=== Section Start ===

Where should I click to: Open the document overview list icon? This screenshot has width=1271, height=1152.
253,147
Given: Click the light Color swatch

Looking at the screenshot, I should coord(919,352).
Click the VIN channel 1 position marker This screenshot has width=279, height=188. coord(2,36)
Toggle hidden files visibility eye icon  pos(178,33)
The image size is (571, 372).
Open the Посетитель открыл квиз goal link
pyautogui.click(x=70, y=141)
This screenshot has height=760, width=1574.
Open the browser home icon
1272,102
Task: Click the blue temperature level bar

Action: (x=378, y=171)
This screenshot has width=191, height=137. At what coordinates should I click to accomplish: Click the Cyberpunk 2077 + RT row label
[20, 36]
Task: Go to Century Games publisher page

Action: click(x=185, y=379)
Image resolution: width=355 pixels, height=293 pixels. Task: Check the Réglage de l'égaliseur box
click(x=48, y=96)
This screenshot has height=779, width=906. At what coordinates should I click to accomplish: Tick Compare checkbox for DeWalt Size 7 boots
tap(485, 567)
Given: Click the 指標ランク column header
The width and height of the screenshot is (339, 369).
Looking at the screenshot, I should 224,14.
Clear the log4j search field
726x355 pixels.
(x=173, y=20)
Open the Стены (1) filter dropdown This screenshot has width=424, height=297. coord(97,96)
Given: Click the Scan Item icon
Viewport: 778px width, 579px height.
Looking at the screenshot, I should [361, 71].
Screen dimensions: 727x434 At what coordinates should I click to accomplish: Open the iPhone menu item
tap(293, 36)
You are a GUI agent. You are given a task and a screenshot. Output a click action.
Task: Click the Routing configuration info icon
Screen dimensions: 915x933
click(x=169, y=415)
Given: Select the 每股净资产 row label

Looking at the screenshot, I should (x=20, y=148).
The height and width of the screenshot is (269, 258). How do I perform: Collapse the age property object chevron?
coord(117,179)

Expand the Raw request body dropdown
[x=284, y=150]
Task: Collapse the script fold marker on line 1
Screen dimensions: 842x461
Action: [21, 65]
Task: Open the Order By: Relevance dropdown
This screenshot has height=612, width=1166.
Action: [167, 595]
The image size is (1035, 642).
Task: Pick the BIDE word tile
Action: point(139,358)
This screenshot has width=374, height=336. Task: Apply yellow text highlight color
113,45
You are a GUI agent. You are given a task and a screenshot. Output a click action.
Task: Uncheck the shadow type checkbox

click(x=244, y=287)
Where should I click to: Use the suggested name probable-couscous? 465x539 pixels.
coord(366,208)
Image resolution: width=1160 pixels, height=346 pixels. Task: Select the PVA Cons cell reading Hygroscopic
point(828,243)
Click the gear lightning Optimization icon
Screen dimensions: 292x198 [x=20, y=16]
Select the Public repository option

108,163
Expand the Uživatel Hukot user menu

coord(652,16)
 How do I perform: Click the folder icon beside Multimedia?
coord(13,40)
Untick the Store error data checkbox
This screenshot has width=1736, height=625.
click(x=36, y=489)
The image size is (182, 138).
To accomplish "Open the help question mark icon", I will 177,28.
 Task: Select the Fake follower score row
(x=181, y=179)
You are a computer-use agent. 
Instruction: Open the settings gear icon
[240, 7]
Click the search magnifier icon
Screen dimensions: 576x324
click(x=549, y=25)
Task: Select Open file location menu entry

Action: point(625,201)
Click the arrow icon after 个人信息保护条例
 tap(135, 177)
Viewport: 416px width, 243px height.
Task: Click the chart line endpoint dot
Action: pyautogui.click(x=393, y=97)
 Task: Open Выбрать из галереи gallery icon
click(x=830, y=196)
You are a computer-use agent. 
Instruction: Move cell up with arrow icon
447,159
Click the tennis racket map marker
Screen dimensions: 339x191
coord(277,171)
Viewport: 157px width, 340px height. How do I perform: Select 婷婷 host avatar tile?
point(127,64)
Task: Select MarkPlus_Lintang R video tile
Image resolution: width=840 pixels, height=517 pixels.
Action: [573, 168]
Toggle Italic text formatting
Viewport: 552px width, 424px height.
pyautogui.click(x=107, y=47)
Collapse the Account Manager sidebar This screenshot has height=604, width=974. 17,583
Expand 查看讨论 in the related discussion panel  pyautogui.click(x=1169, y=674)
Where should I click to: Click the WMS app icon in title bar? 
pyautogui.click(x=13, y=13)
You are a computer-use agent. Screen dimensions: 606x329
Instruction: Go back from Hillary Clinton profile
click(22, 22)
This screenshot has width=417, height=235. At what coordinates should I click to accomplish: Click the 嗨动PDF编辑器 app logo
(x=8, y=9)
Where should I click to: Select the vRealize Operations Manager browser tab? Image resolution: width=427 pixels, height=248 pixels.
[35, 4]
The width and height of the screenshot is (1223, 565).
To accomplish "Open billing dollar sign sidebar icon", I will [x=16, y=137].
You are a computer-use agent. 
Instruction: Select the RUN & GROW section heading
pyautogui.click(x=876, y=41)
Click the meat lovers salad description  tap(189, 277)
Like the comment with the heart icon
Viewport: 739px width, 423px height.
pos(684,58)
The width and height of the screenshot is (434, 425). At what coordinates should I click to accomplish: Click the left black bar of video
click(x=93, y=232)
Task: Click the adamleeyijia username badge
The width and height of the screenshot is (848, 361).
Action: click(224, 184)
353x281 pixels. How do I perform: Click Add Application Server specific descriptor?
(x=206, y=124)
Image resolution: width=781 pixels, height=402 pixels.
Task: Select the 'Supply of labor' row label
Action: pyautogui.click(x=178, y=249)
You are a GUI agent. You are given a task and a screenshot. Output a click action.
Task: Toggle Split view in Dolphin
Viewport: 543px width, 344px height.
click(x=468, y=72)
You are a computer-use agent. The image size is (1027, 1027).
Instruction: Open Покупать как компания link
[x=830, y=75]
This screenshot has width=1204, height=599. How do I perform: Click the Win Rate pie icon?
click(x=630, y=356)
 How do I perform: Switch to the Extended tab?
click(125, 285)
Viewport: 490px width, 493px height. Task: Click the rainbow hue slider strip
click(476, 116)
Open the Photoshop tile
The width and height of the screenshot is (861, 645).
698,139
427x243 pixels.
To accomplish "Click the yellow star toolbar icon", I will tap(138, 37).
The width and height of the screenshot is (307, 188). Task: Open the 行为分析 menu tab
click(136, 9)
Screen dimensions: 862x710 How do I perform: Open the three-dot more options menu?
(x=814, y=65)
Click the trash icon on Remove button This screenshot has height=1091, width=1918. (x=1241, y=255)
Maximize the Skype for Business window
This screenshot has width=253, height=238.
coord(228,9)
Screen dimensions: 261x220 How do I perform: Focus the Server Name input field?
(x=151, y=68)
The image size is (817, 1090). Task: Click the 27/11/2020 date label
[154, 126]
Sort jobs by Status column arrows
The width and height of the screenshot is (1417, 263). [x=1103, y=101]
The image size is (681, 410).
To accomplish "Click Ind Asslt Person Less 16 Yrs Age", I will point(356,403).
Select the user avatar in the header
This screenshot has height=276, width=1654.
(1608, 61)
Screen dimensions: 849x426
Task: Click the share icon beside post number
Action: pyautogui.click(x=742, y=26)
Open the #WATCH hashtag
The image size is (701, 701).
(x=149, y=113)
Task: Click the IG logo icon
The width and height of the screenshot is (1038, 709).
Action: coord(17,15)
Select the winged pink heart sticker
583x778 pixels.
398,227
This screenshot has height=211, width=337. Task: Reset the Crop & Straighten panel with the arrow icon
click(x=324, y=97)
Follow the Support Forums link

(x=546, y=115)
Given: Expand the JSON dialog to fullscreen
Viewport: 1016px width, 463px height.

=== Section End ===

# WHAT NEEDS TO BE DONE
Retype the material in full. Each word must match.

# EXERCISE OUTPUT
Where should I click to: Open the document overview list icon? This screenshot has width=1271, height=1152.
253,147
Given: Click the light Color swatch

Looking at the screenshot, I should coord(919,352).
Click the VIN channel 1 position marker This screenshot has width=279, height=188. coord(2,36)
Toggle hidden files visibility eye icon  pos(178,33)
The image size is (571, 372).
Open the Посетитель открыл квиз goal link
pyautogui.click(x=70, y=141)
This screenshot has height=760, width=1574.
Open the browser home icon
1272,102
Task: Click the blue temperature level bar

Action: (x=378, y=171)
This screenshot has width=191, height=137. At what coordinates should I click to accomplish: Click the Cyberpunk 2077 + RT row label
[20, 36]
Task: Go to Century Games publisher page

Action: click(x=185, y=379)
Image resolution: width=355 pixels, height=293 pixels. Task: Check the Réglage de l'égaliseur box
click(x=48, y=96)
This screenshot has height=779, width=906. At what coordinates should I click to accomplish: Tick Compare checkbox for DeWalt Size 7 boots
tap(485, 567)
Given: Click the 指標ランク column header
The width and height of the screenshot is (339, 369).
Looking at the screenshot, I should 224,14.
Clear the log4j search field
726x355 pixels.
(x=173, y=20)
Open the Стены (1) filter dropdown This screenshot has width=424, height=297. coord(97,96)
Given: Click the Scan Item icon
Viewport: 778px width, 579px height.
Looking at the screenshot, I should [361, 71].
Screen dimensions: 727x434 At what coordinates should I click to accomplish: Open the iPhone menu item
tap(293, 36)
You are a GUI agent. You are given a task and a screenshot. Output a click action.
Task: Click the Routing configuration info icon
Screen dimensions: 915x933
click(x=169, y=415)
Given: Select the 每股净资产 row label

Looking at the screenshot, I should (x=20, y=148).
The height and width of the screenshot is (269, 258). How do I perform: Collapse the age property object chevron?
coord(117,179)

Expand the Raw request body dropdown
[x=284, y=150]
Task: Collapse the script fold marker on line 1
Screen dimensions: 842x461
Action: [21, 65]
Task: Open the Order By: Relevance dropdown
This screenshot has height=612, width=1166.
Action: [167, 595]
The image size is (1035, 642).
Task: Pick the BIDE word tile
Action: point(139,358)
This screenshot has width=374, height=336. Task: Apply yellow text highlight color
113,45
You are a GUI agent. You are given a task and a screenshot. Output a click action.
Task: Uncheck the shadow type checkbox

click(x=244, y=287)
Where should I click to: Use the suggested name probable-couscous? 465x539 pixels.
coord(366,208)
Image resolution: width=1160 pixels, height=346 pixels. Task: Select the PVA Cons cell reading Hygroscopic
point(828,243)
Click the gear lightning Optimization icon
Screen dimensions: 292x198 [x=20, y=16]
Select the Public repository option

108,163
Expand the Uživatel Hukot user menu

coord(652,16)
 How do I perform: Click the folder icon beside Multimedia?
coord(13,40)
Untick the Store error data checkbox
This screenshot has width=1736, height=625.
click(x=36, y=489)
The image size is (182, 138).
To accomplish "Open the help question mark icon", I will 177,28.
 Task: Select the Fake follower score row
(x=181, y=179)
You are a computer-use agent. 
Instruction: Open the settings gear icon
[240, 7]
Click the search magnifier icon
Screen dimensions: 576x324
click(x=549, y=25)
Task: Select Open file location menu entry

Action: point(625,201)
Click the arrow icon after 个人信息保护条例
 tap(135, 177)
Viewport: 416px width, 243px height.
Task: Click the chart line endpoint dot
Action: pyautogui.click(x=393, y=97)
 Task: Open Выбрать из галереи gallery icon
click(x=830, y=196)
You are a computer-use agent. 
Instruction: Move cell up with arrow icon
447,159
Click the tennis racket map marker
Screen dimensions: 339x191
coord(277,171)
Viewport: 157px width, 340px height. How do I perform: Select 婷婷 host avatar tile?
point(127,64)
Task: Select MarkPlus_Lintang R video tile
Image resolution: width=840 pixels, height=517 pixels.
Action: [573, 168]
Toggle Italic text formatting
Viewport: 552px width, 424px height.
pyautogui.click(x=107, y=47)
Collapse the Account Manager sidebar This screenshot has height=604, width=974. 17,583
Expand 查看讨论 in the related discussion panel  pyautogui.click(x=1169, y=674)
Where should I click to: Click the WMS app icon in title bar? 
pyautogui.click(x=13, y=13)
You are a computer-use agent. Screen dimensions: 606x329
Instruction: Go back from Hillary Clinton profile
click(22, 22)
This screenshot has width=417, height=235. At what coordinates should I click to accomplish: Click the 嗨动PDF编辑器 app logo
(x=8, y=9)
Where should I click to: Select the vRealize Operations Manager browser tab? Image resolution: width=427 pixels, height=248 pixels.
[35, 4]
The width and height of the screenshot is (1223, 565).
To accomplish "Open billing dollar sign sidebar icon", I will [x=16, y=137].
You are a computer-use agent. 
Instruction: Select the RUN & GROW section heading
pyautogui.click(x=876, y=41)
Click the meat lovers salad description  tap(189, 277)
Like the comment with the heart icon
Viewport: 739px width, 423px height.
pos(684,58)
The width and height of the screenshot is (434, 425). At what coordinates should I click to accomplish: Click the left black bar of video
click(x=93, y=232)
Task: Click the adamleeyijia username badge
The width and height of the screenshot is (848, 361).
Action: click(224, 184)
353x281 pixels. How do I perform: Click Add Application Server specific descriptor?
(x=206, y=124)
Image resolution: width=781 pixels, height=402 pixels.
Task: Select the 'Supply of labor' row label
Action: pyautogui.click(x=178, y=249)
You are a GUI agent. You are given a task and a screenshot. Output a click action.
Task: Toggle Split view in Dolphin
Viewport: 543px width, 344px height.
click(x=468, y=72)
You are a computer-use agent. The image size is (1027, 1027).
Instruction: Open Покупать как компания link
[x=830, y=75]
This screenshot has width=1204, height=599. How do I perform: Click the Win Rate pie icon?
click(x=630, y=356)
 How do I perform: Switch to the Extended tab?
click(125, 285)
Viewport: 490px width, 493px height. Task: Click the rainbow hue slider strip
click(476, 116)
Open the Photoshop tile
The width and height of the screenshot is (861, 645).
698,139
427x243 pixels.
To accomplish "Click the yellow star toolbar icon", I will tap(138, 37).
The width and height of the screenshot is (307, 188). Task: Open the 行为分析 menu tab
click(136, 9)
Screen dimensions: 862x710 How do I perform: Open the three-dot more options menu?
(x=814, y=65)
Click the trash icon on Remove button This screenshot has height=1091, width=1918. (x=1241, y=255)
Maximize the Skype for Business window
This screenshot has width=253, height=238.
coord(228,9)
Screen dimensions: 261x220 How do I perform: Focus the Server Name input field?
(x=151, y=68)
The image size is (817, 1090). Task: Click the 27/11/2020 date label
[154, 126]
Sort jobs by Status column arrows
The width and height of the screenshot is (1417, 263). [x=1103, y=101]
The image size is (681, 410).
To accomplish "Click Ind Asslt Person Less 16 Yrs Age", I will point(356,403).
Select the user avatar in the header
This screenshot has height=276, width=1654.
(1608, 61)
Screen dimensions: 849x426
Task: Click the share icon beside post number
Action: pyautogui.click(x=742, y=26)
Open the #WATCH hashtag
The image size is (701, 701).
(x=149, y=113)
Task: Click the IG logo icon
The width and height of the screenshot is (1038, 709).
Action: coord(17,15)
Select the winged pink heart sticker
583x778 pixels.
398,227
This screenshot has height=211, width=337. Task: Reset the Crop & Straighten panel with the arrow icon
click(x=324, y=97)
Follow the Support Forums link

(x=546, y=115)
Given: Expand the JSON dialog to fullscreen
Viewport: 1016px width, 463px height.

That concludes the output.